There was a kind of magic that earlier spring, under the Quantock ridge, where Hope Corner Lane crossed the Kingston Road.

 If we left home early in the half light, before breakfast, the white owl would still be ghosting alongside the hedgerows on silent wings to take a last late vole to the shadow of the barn.   And  there in the garden of the big house, behind the wall, a fairy woodpecker, red head and ladder back would be fidgeting his way up the tall trees.  

Alas, the house has been demolished;  the barns pulled down, the birds gone, even the chinking of Corn Buntings in the fields.  The spectral owl still hunts in the wildernesses,  but the fairy woodpecker is a figment, an image torn from a book, a trace in the memory.     

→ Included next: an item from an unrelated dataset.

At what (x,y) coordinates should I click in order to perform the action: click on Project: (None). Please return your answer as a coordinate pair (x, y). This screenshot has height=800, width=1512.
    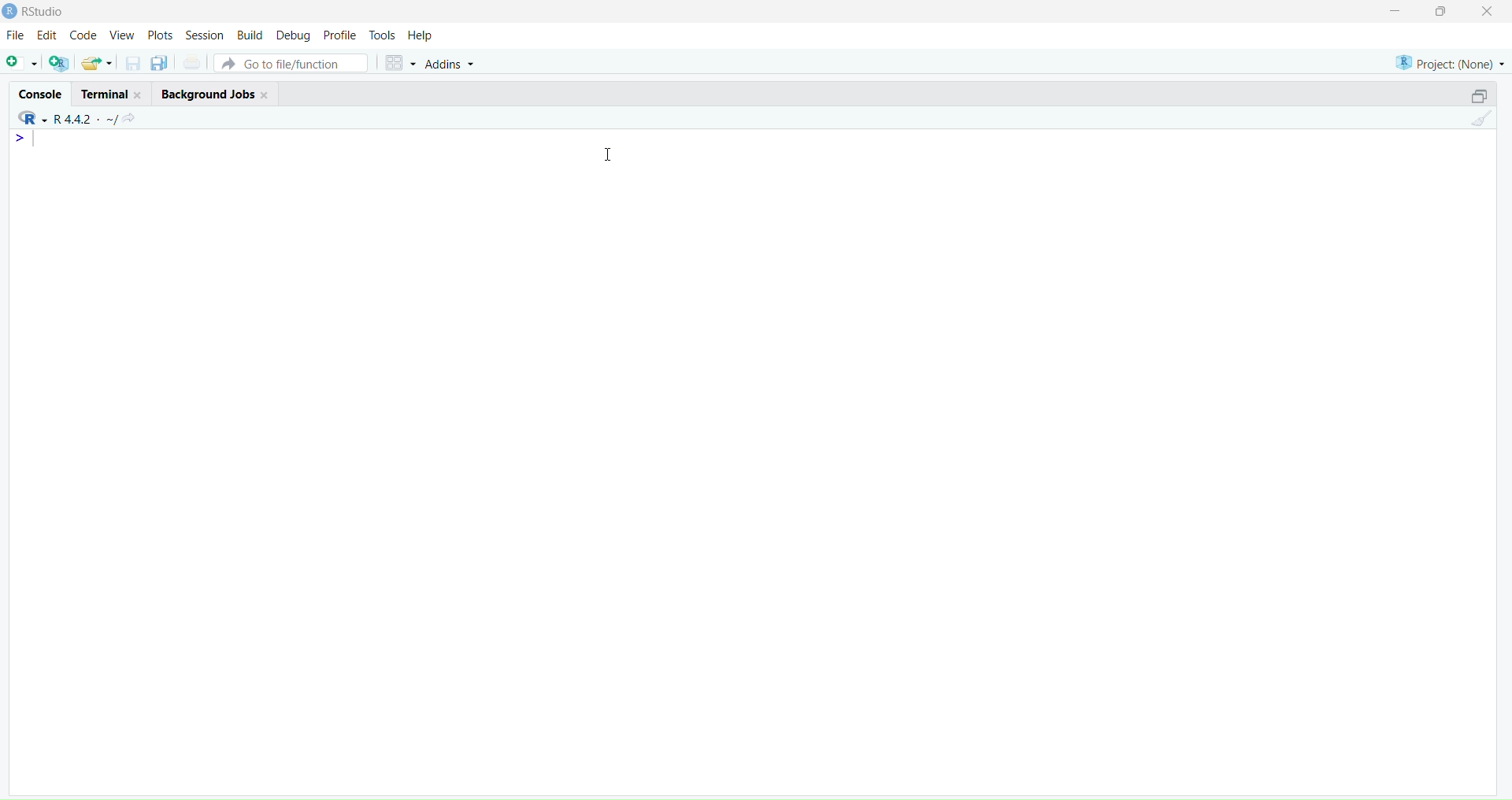
    Looking at the image, I should click on (1450, 61).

Fifty three more springs have passed.  And then on Thursday,  lying in sharvasana  (the corpse posture) under the tall beeches on the Tumps,  I heard a soft regular tapping, more like a snore or the purr of a contented cat, and a high pitched call repeated three times.   I opened my eyes and caught a flutter as a tiny bird, no bigger than a sparrow but more fragile, moved to another dead limb and rattled a different pitch.  I focussed; the same white stripes, the red cap, the cheek patches and I believed in miracles.

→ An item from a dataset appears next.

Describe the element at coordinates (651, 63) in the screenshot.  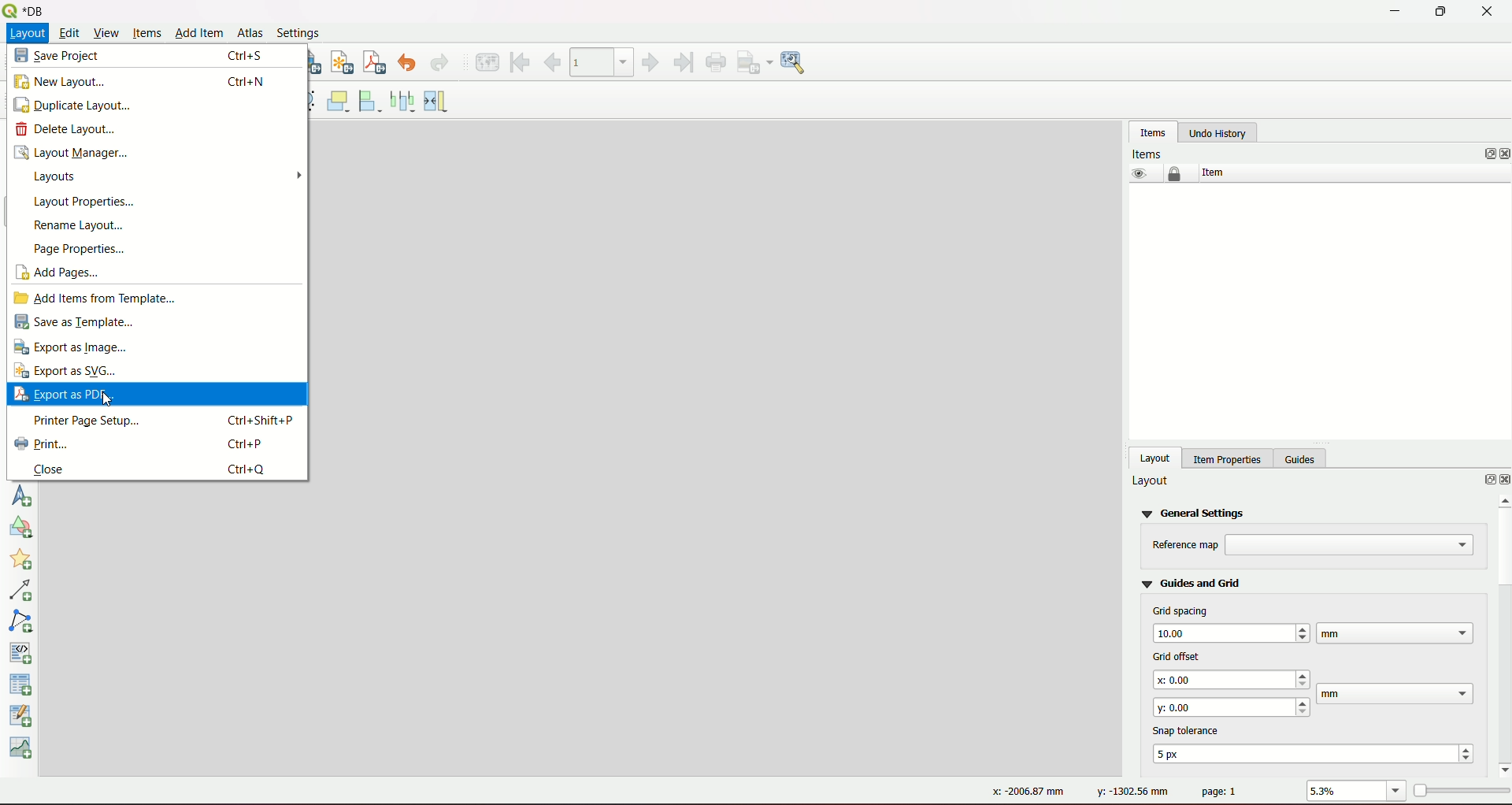
I see `next feature` at that location.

The Lesser Spotted Woodpecker has declined by more than 90% in the last fifty years in the UK and cross Europe.  There are now fewer than  2000 pairs left in Britain.  At least two pairs are present amid the deer and open woodland in Chatsworth Park. The British Trust for Ornithology identifies the possible reasons for its decline as competition with and predation by Great Spotted Woodpeckers, and reductions in small-diameter dead wood suitable for foraging, while the species’ large home ranges suggest that landscape-scale changes in woodland (loss of mature broadleaved woodland, losses of non-woodland trees such as elms, and woodland fragmentation) may also be important (Fuller et al. 2005).